• _DIRECTIVE_: Reproduce verbatim the rows that open with the line containing "Viewport: 1411px width, 659px" and close with the line containing "Click the Start".

# Start of EXERCISE MATERIAL

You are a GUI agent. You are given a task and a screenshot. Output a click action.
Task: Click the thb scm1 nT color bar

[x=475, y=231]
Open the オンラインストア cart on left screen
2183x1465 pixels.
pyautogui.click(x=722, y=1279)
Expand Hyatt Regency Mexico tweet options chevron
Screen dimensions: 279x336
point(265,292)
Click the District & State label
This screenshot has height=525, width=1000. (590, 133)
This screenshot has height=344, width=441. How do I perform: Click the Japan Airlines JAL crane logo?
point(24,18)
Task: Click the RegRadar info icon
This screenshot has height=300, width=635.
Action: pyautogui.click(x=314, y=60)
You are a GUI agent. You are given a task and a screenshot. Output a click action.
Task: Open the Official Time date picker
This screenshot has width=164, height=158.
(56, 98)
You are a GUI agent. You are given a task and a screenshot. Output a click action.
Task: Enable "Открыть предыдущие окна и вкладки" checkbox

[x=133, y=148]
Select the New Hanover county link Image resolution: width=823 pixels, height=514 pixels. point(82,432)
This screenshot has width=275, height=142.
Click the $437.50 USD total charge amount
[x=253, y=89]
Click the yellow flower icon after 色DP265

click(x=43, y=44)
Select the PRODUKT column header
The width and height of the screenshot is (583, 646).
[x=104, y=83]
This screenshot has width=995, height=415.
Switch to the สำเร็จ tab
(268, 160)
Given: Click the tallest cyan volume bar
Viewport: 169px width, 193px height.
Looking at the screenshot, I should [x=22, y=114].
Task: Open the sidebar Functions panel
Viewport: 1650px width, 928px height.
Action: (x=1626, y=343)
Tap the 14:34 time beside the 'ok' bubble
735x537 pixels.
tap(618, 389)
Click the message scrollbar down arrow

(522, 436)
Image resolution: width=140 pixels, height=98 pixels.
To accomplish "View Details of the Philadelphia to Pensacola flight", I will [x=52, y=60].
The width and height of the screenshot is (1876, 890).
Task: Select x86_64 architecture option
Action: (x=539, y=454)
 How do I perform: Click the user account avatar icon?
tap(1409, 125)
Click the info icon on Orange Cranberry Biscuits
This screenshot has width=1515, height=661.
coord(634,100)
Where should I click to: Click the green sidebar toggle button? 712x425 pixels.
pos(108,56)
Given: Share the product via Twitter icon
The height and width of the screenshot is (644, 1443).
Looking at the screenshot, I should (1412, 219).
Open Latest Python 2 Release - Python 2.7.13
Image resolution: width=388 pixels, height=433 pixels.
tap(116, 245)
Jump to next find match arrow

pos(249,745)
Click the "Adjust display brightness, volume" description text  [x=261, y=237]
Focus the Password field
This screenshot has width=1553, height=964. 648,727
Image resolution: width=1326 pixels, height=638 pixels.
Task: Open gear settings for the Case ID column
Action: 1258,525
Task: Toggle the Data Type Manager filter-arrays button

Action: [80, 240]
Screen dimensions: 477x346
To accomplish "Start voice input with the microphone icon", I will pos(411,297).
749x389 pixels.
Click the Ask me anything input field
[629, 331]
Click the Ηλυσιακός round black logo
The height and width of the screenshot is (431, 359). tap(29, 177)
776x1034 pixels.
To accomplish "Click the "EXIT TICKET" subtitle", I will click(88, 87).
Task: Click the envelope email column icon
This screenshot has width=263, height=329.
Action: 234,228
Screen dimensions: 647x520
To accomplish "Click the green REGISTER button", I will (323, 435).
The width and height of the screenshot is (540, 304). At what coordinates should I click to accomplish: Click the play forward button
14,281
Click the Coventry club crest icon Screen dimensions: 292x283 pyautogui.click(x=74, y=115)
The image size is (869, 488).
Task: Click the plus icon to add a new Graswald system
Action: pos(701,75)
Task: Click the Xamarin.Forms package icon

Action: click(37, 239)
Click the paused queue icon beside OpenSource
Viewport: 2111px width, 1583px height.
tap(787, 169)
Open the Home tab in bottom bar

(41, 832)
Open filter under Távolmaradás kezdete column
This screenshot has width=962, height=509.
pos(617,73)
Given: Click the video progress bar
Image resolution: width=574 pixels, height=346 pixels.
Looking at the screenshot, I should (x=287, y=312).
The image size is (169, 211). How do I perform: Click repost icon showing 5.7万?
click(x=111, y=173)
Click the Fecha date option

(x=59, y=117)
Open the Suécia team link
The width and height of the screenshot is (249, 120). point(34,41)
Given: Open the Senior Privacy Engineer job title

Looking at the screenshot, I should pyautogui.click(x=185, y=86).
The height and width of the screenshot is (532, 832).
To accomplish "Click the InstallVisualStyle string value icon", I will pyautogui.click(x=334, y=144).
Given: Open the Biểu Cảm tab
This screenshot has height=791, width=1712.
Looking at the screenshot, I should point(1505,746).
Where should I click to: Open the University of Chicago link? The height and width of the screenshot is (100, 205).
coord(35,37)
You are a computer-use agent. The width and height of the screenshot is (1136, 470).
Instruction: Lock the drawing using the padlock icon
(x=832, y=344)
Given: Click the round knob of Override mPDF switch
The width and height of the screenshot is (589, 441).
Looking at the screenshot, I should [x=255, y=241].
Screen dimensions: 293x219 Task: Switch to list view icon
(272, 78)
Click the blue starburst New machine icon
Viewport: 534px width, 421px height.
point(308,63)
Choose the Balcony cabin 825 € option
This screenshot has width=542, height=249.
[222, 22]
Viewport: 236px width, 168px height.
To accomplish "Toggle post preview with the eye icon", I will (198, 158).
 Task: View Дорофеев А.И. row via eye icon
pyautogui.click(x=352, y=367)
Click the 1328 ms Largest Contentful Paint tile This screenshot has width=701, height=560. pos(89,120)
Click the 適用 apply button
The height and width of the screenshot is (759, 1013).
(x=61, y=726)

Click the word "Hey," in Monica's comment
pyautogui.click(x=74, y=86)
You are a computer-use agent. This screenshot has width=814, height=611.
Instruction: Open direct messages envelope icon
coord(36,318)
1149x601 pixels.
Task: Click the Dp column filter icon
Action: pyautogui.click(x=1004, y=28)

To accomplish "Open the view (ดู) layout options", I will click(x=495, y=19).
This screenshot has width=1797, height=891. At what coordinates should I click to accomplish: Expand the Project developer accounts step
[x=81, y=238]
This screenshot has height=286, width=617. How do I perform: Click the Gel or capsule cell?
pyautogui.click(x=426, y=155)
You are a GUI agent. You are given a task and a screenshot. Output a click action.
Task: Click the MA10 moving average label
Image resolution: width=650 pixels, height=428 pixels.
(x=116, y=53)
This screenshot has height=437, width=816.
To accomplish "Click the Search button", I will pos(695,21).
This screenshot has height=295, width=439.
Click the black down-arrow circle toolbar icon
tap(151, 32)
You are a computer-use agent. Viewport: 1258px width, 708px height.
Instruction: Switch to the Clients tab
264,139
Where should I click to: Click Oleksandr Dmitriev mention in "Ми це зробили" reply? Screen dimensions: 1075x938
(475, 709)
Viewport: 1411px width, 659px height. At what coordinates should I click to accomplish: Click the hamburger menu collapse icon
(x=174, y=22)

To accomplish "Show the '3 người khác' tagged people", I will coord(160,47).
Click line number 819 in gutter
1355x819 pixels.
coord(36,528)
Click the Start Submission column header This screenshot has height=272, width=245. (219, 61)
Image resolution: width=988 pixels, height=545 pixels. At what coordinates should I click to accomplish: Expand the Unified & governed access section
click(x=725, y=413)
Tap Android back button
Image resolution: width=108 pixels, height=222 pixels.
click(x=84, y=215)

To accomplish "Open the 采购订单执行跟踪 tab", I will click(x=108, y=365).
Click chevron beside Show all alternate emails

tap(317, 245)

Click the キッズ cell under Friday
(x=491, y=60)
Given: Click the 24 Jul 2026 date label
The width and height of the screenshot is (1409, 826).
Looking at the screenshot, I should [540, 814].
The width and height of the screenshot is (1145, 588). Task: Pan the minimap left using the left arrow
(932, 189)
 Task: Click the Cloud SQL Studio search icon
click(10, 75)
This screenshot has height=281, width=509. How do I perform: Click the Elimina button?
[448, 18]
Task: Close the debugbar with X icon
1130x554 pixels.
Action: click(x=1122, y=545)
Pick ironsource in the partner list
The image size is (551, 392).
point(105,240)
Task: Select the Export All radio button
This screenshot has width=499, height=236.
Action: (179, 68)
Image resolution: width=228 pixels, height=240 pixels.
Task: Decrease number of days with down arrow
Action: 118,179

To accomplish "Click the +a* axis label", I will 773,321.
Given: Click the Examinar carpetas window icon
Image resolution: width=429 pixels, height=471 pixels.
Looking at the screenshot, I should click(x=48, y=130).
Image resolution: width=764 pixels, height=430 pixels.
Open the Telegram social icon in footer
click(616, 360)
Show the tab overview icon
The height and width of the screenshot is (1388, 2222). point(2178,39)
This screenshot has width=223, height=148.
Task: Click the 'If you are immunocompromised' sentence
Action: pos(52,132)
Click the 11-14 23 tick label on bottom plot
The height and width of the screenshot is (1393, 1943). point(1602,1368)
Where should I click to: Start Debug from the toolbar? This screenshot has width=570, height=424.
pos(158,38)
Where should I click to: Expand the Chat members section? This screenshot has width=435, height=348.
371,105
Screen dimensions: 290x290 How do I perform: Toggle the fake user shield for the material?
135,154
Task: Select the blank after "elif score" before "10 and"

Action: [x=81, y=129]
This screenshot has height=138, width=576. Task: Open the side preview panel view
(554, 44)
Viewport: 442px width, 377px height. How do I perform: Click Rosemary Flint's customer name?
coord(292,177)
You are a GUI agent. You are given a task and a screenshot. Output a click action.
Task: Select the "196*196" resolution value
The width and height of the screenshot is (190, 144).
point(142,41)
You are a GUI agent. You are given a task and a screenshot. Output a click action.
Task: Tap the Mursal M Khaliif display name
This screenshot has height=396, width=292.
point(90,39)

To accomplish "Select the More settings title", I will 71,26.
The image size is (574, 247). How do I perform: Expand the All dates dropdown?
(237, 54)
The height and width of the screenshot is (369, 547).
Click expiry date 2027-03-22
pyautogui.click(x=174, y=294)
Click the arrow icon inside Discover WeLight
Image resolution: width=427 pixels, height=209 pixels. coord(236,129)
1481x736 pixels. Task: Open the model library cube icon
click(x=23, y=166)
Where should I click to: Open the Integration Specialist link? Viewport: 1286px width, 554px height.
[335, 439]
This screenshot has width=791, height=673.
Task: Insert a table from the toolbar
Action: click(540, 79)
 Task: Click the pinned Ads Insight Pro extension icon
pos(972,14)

# End of EXERCISE MATERIAL

• _SOLUTION FOR THIS TASK_:
Viewport: 1411px width, 659px height. At what coordinates should I click to accomplish: Click the hamburger menu collapse icon
(x=174, y=22)

To accomplish "Show the '3 người khác' tagged people", I will coord(160,47).
Click line number 819 in gutter
1355x819 pixels.
coord(36,528)
Click the Start Submission column header This screenshot has height=272, width=245. (219, 61)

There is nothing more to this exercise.